__Requirement 1__:
Name every circuit component designator, such as a resistor or capacitor label, that appears in the text on comparators, in the order of first mention.
__Requirement 2__:
Reproduce the section of the comparator text that begins with the words containing "Let me draw" and ends with "inputs are equal.".
__Requirement 3__:
Carry on the text about comparators and op-amp buffers, picking up right after its last sentence.

__Selected extract__:
################

What is the field of application for comparators? — It is literally any device; many microcontrollers have built-in comparators of their own!

Remember our post on PWM (https://teardownit.com/posts/pwm-led-dimmer)? That circuit used as many as two comparators—U1A and U2B.

What could be simpler than a comparator? It compares two voltages at its two inputs, and based on the result of this comparison, it connects its output to the positive or negative power line.

When the voltage at the non-inverting input is higher than at the inverting input, it will be a positive supply voltage line and, accordingly, a high voltage level, a logical one. Otherwise, it will be a negative power line, a low level, or a logical zero.

Why does the comparator look like an op-amp in the diagram? Most often, this is the operational amplifier.

U1A switches the timing capacitor C1 to charge or discharge, depending on the voltage at point C, which comes to the non-inverting input of the comparator through resistor R10.

Let me draw your attention to resistor R9, as it is of great importance in this scheme.

We are accustomed to connecting a resistor between an op-amp's output and the inverting input to set the gain. This is negative feedback.

The output of U2A is connected to its inverting input. We should recall two fundamental principles of the operation of an operational amplifier: virtually no current flows through its inputs, and the output voltage, with negative feedback present, will be such that the voltages at the inverting and non-inverting inputs are equal.

Thus, the voltage at the output will equal the voltage at the non-inverting input. We've got a buffer—a voltage follower.

Why do we need such a buffer? Because the input impedance of the operational amplifier is very high, and the output impedance is low.

That means we can transmit input voltage to the load that requires a significant current and simultaneously not overload the circuit generating this voltage and not distort its operation.

################

__Material__:
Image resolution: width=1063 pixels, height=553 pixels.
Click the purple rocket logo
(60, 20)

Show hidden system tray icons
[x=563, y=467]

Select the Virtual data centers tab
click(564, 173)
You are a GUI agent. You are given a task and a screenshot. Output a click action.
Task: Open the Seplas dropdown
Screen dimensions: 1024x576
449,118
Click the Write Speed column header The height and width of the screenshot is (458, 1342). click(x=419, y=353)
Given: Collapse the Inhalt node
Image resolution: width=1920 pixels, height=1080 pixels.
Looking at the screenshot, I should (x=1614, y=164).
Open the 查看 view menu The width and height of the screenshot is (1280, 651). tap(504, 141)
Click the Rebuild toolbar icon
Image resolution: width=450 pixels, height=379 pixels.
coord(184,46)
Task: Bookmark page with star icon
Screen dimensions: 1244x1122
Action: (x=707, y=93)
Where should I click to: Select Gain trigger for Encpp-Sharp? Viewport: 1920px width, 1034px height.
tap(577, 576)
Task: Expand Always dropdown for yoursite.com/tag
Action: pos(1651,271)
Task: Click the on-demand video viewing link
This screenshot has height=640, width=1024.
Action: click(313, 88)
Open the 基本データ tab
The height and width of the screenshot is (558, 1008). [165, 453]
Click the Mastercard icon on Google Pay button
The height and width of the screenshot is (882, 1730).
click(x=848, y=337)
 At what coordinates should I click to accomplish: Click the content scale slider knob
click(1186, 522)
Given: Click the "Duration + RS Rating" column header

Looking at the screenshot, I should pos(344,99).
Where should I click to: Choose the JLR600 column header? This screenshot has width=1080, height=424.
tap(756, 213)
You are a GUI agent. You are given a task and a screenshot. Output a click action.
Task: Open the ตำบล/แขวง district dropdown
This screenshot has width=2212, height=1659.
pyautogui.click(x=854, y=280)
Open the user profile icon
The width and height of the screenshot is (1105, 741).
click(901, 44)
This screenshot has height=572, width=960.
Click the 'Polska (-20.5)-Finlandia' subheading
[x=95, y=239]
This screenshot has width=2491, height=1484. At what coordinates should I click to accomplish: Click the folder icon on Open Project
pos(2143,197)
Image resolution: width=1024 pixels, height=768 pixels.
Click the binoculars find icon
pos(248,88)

################

__Output 1__:
U1A, U2B, C1, R10, R9, U2A

__Output 2__:
Let me draw your attention to resistor R9, as it is of great importance in this scheme.

We are accustomed to connecting a resistor between an op-amp's output and the inverting input to set the gain. This is negative feedback.

The output of U2A is connected to its inverting input. We should recall two fundamental principles of the operation of an operational amplifier: virtually no current flows through its inputs, and the output voltage, with negative feedback present, will be such that the voltages at the inverting and non-inverting inputs are equal.

__Output 3__:
And here is a small part of the Fulltone OCD guitar pedal circuit from our post about DIY Dumble-like sounding MOSFET Overdrive. The operational amplifier no longer repeats but amplifies the input voltage.

For simplicity's sake, let's ignore capacitors, although they contribute to impedance. We have to understand the core principle.

The amplifier input is the left terminal of resistor R10. To pull up the non-inverting input of the op-amp to virtual ground, which is half the supply voltage, resistor R12 is used.

R10 and R12 form a voltage divider. The voltage at the non-inverting input will equal the input multiplied by R12 / (R10 + R12) = 220 / 230 = 22/23.

22/23 is almost 1, so we'll assume that the voltage at the non-inverting input, and therefore at the inverting input, is equal to the input.

R13 and R11 are also voltage dividers in the feedback circuit of the operational amplifier. The output voltage will equal the input voltage multiplied by (R13 + R11) / R11 = 189 / 39 = 4.85. Or 4.64, if you insist on multiplying by 22/23.

Let's get back to the PWM regulator circuit. Here, we have the same voltage divider but in a stage of positive rather than negative feedback! And it is assembled with resistors R9 and R10.

Almost no current flows through the inputs of an op-amp; it only goes through R9 and R10. And since this is the same current (let’s denote it as 'I'), we can write the equations of Ohm’s law for resistors R9 and R10.

Let's say the input voltage at the correct pin of R10 is Uin, and the output voltage at the output of U1A is Uout. Call the potential of the non-inverting input U1A 'U', and we obtain the following equations:.

I = (Uout - U) / R9
I = (U - Uin) / R8

Next, we transform our equations to calculate the dependence of U on Uin.

(Uout - U) / 5.6 = (U - Uin) / 2

For simplicity, let's round 5.6 up to 6.

(Uout - U) / 3 = U - Uin
Uout - U = 3U - 3Uin
3Uin = 4U - Uout
U = 3/4Uin + Uout / 4

To understand what Vout might be equal to, we need to refer to the datasheet for the LM358 chip from Texas Instruments.

Our PWM controller has a bipolar power supply of +12 V and -12 V, for a total of 24 volts. These are our power bus voltages. However, due to its design characteristics, the deviation of the operational amplifier's output voltage also depends on the output current.

The load U1A is a parametric voltage stabilizer based on a two-anode Zener diode assembled from two conventional Zener diodes connected in a back-to-back series.

The forward voltage across the Zener diode at the standard shunt regulator current is 0.7 volts. Then, the correct pin of R8 will have a voltage of 5.8 volts with a plus or minus sign, depending on the polarity of the U1A output.

That means the current through R8 will be about 5 milliamps. Then Vout can be somewhere between + (12 - 1.5) = +10.5 V and - (12 - 0.75) = - 11.25 V.

So, when the logic level at the output of the comparator is high, then U = 3/4Uin + 2.63V.
When the logic level is low, U = 3/4Uin - 2.8 V.

The potential of the comparator's inverting input is zero since it is connected to the ground through resistor R11.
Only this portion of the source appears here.